As if all this wasn’t bad enough, a black swan event is unfolding that is going to lower the market value of intelligence even further and eliminate more opportunities – breakthroughs in artificial intelligence. Intellectual occupations such a writers and lawyers, who never had to worry about their job being shipped overseas or having to compete with cheap immigrant labor, are now worried about being replaced with AI. Within the next few years there likely will be a deluge of college educated people losing their jobs.
The AI revolution is often compared to the invention of the printing press as a civilization altering event. I think a more apt comparison would be the introduction of mass-produced firearms such as the Colt Peacemaker into the lawless American frontier. Before cheap firearms, your ability to win a physical conformation was determined by your natural talents and training. Afterwards, anyone that could purchase a gun could beat the strongest and meanest opponent. It evened the playing field between contestants and physical combat ability lost its advantage in daily life. To this day, gun ownership in America is often seen as an equalizer and a defense against tyranny.
Research on the affects of AI on the workforce have just started, but preliminary data shows what a growing number of people have been noticing themselves - AI is excellent at helping complete tasks if your ability or knowledge of how to do that task is somewhat lacking. In one study, deploying AI technology increased the productivity of low performing workers by 43%, while only slightly increasing the productivity of high performing workers.
If you are an expert at completing a task, AI assistance may not be much help. For example, if I am completing a new project with technology I’m familiar with, I don’t need to use AI. However, if this is new technology I am not familiar with, AI is a great help at recommending next steps and checking my work, thus greatly enhancing my skill level.
Billions of people around the world will soon have access to this new equalizing AI technology, greatly amplifying their existing talents. What will the world look like when all the unwashed masses each have their own 130+ IQ assistant in their pocket to help them with daily tasks? What will the cognitively gifted do when their intelligence no longer guarantees them a comfortable life and they suddenly must compete against the same people who were mowing their lawns and cleaning their houses, who are now armed with AI?

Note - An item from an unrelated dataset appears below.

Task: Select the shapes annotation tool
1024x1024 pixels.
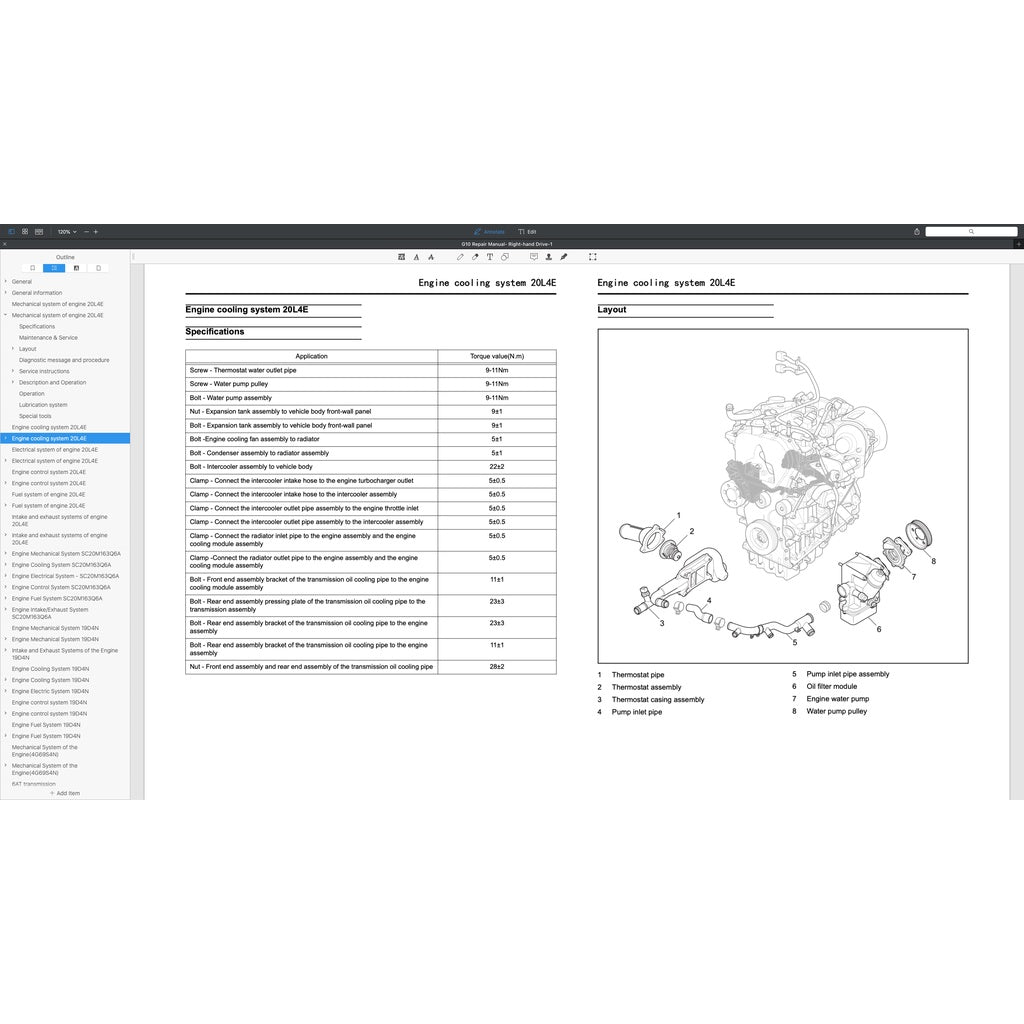Action: click(x=504, y=257)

The last few centuries have seen more social reforms in the name of equality than any other time in human history. The foundation of these reforms is the moral belief that all people should be treated equally, but the reasons for that belief have evolved over time. As our society became more secular, we could no longer claim that people should be treated equally because we are all equal before God or because the creator endowed us with natural rights. The reason for equality then changed to the claim that people should be treated equally because they are actually biologically equal in all socially desirable traits, and to discriminate against equals is an injustice. This dubious claim has been maintained by a veil of willful ignorance – one that can’t be maintained much longer, now that social and government policies are mandating equal representation based on race.
Now is the time to embrace the idea that all humans deserve equal treatment and dignity due to the simple fact that they are humans and abandon the idea that the value of people lies in their attributes, especially when those attributes are about to become much less valuable in the marketplace.